» **What you have to do**:
Each line below must be reproduced exactly.

» **Data for analysis**:
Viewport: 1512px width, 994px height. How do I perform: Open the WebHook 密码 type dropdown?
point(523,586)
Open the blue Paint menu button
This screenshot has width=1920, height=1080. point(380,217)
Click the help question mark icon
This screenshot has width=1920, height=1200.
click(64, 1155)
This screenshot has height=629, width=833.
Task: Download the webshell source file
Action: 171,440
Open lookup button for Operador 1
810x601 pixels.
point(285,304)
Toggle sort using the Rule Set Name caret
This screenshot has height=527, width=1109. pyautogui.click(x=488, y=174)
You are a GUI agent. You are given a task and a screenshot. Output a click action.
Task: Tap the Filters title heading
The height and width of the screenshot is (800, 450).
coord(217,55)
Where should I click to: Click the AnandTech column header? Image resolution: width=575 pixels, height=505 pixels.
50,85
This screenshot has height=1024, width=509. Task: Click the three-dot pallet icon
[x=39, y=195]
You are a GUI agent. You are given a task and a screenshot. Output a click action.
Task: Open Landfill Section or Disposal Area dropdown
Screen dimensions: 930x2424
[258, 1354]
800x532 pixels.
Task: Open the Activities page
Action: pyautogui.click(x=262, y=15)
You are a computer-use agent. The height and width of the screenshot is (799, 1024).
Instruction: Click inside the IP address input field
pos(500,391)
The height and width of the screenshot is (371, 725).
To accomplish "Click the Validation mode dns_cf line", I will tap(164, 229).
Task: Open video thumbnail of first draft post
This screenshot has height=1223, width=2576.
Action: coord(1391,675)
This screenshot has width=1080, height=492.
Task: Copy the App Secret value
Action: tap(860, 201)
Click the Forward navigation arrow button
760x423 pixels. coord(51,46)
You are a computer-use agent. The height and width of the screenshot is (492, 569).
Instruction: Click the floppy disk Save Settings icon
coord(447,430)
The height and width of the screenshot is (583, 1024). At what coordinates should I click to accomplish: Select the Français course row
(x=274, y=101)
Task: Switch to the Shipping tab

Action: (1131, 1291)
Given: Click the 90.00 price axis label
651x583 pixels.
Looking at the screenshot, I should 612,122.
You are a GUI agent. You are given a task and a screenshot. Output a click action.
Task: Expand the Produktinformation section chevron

» **Expected output**:
Viewport: 1512px width, 994px height. How do I perform: Open the WebHook 密码 type dropdown?
point(523,586)
Open the blue Paint menu button
This screenshot has width=1920, height=1080. point(380,217)
Click the help question mark icon
This screenshot has width=1920, height=1200.
click(64, 1155)
This screenshot has height=629, width=833.
Task: Download the webshell source file
Action: 171,440
Open lookup button for Operador 1
810x601 pixels.
point(285,304)
Toggle sort using the Rule Set Name caret
This screenshot has height=527, width=1109. pyautogui.click(x=488, y=174)
You are a GUI agent. You are given a task and a screenshot. Output a click action.
Task: Tap the Filters title heading
The height and width of the screenshot is (800, 450).
coord(217,55)
Where should I click to: Click the AnandTech column header? Image resolution: width=575 pixels, height=505 pixels.
50,85
This screenshot has height=1024, width=509. Task: Click the three-dot pallet icon
[x=39, y=195]
You are a GUI agent. You are given a task and a screenshot. Output a click action.
Task: Open Landfill Section or Disposal Area dropdown
Screen dimensions: 930x2424
[258, 1354]
800x532 pixels.
Task: Open the Activities page
Action: pyautogui.click(x=262, y=15)
You are a computer-use agent. The height and width of the screenshot is (799, 1024).
Instruction: Click inside the IP address input field
pos(500,391)
The height and width of the screenshot is (371, 725).
To accomplish "Click the Validation mode dns_cf line", I will tap(164, 229).
Task: Open video thumbnail of first draft post
This screenshot has height=1223, width=2576.
Action: coord(1391,675)
This screenshot has width=1080, height=492.
Task: Copy the App Secret value
Action: tap(860, 201)
Click the Forward navigation arrow button
760x423 pixels. coord(51,46)
You are a computer-use agent. The height and width of the screenshot is (492, 569).
Instruction: Click the floppy disk Save Settings icon
coord(447,430)
The height and width of the screenshot is (583, 1024). At what coordinates should I click to accomplish: Select the Français course row
(x=274, y=101)
Task: Switch to the Shipping tab

Action: (1131, 1291)
Given: Click the 90.00 price axis label
651x583 pixels.
Looking at the screenshot, I should 612,122.
You are a GUI agent. You are given a task and a screenshot. Output a click action.
Task: Expand the Produktinformation section chevron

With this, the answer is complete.